Leserstimme zu
Ayla und das Lied der Höhlen

Wonnen, Herdfeuer & Lied der Mutter

Von: Julia Franck aus Hannover
23.08.2014

Wenn über 1100 Seiten nicht genug sind und man schon bei den letzten 300 Seiten denkt: Nein, nein, das Buch soll nicht bald vorbei sein! spricht es wohl für das Buch. Frau Auel bleibt ihrer gewaltigen, phänomenalen Reihe auch bei dem 6. Band treu. Ich habe einige Rezensionen schon vorher gesehen, bei denen das Buch nicht so gut wegkam, so dass ich mir schon Sorgen gemacht habe. Aber zum Glück umsonst!

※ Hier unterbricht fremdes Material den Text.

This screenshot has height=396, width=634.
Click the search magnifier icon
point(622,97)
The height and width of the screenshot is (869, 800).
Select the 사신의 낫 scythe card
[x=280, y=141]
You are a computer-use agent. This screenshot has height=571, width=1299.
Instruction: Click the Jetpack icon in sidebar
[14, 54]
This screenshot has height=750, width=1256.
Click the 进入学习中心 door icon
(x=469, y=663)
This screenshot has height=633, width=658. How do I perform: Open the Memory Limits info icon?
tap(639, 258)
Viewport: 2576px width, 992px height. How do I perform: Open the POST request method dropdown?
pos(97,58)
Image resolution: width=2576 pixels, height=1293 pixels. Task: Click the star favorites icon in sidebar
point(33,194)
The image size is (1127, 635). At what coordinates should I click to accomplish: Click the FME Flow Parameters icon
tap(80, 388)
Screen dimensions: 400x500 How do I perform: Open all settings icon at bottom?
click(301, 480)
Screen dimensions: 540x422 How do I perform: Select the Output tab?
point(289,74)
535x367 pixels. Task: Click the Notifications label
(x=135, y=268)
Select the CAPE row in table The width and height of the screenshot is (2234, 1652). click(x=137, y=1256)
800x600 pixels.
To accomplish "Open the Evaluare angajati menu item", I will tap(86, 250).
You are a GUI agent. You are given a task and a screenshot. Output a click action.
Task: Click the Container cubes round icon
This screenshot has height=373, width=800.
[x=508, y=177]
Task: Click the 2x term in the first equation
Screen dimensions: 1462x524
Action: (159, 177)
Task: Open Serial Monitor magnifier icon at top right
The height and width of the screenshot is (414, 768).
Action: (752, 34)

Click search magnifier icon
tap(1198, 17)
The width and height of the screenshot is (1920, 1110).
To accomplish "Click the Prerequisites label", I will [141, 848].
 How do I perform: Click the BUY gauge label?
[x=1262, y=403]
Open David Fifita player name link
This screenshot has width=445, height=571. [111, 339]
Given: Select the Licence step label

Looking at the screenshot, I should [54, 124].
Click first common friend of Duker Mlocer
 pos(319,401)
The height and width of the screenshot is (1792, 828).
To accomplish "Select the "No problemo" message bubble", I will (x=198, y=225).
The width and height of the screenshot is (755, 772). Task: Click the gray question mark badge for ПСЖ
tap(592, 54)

Ich fand diesen Teil der Reihe wieder einmal großartig! Ich kam gedanklich kaum von dem Buch los und musste ständig an den Plot und die Protagonisten denken. Gerade die haben es mir angetan. Vor allem Ayla ist so eine außergewöhnliche Frau. Klar ist sie manchmal zu perfekt. Sie kann alles, lernt alles, weiß alles und ist sowieso mega attraktiv etc. Eigentlich prädestiniert als ein Charakter, den man doof findet. Aber dadurch, dass ihre Gefühlswelt und ihre Gedanken so detailliert beschrieben sind, kann man sich so in sie reinversetzen und alles nachvollziehen. Manchmal zu detailliert und ausschweifend sind die Höhlenwanderungen, Ausrüstungen und Kräuter meiner Meinung nach beschrieben. Da gibt es einige Längen. Natürlich verstehe ich, dass die Autorin die Höhlen genau beschreiben will, da sie diese extra besichtigt hat, aber manchmal wiederholte sich viel, dadurch haben einige Seiten leider nicht so viel Spaß gemacht wie die anderen. Wer prähistorische Romane mag, kommt an dieser Reihe nicht vorbei. Frau Auel legt dem Leser eine großartige, faszinierende Welt vor, in die man gerne abtaucht. Zu einem spannenden, interessanten Plot kommen wirklich gut recherchierte, authentische Fakten. Das macht so eine Freude beim Lesen! Leider ist dies wohl der letzte Band von Ayla. Ich finde es sehr schade, da Ayla, ihre Welt, die Beziehung zu Jondalar und die anderen Protagonisten noch so viel hergeben.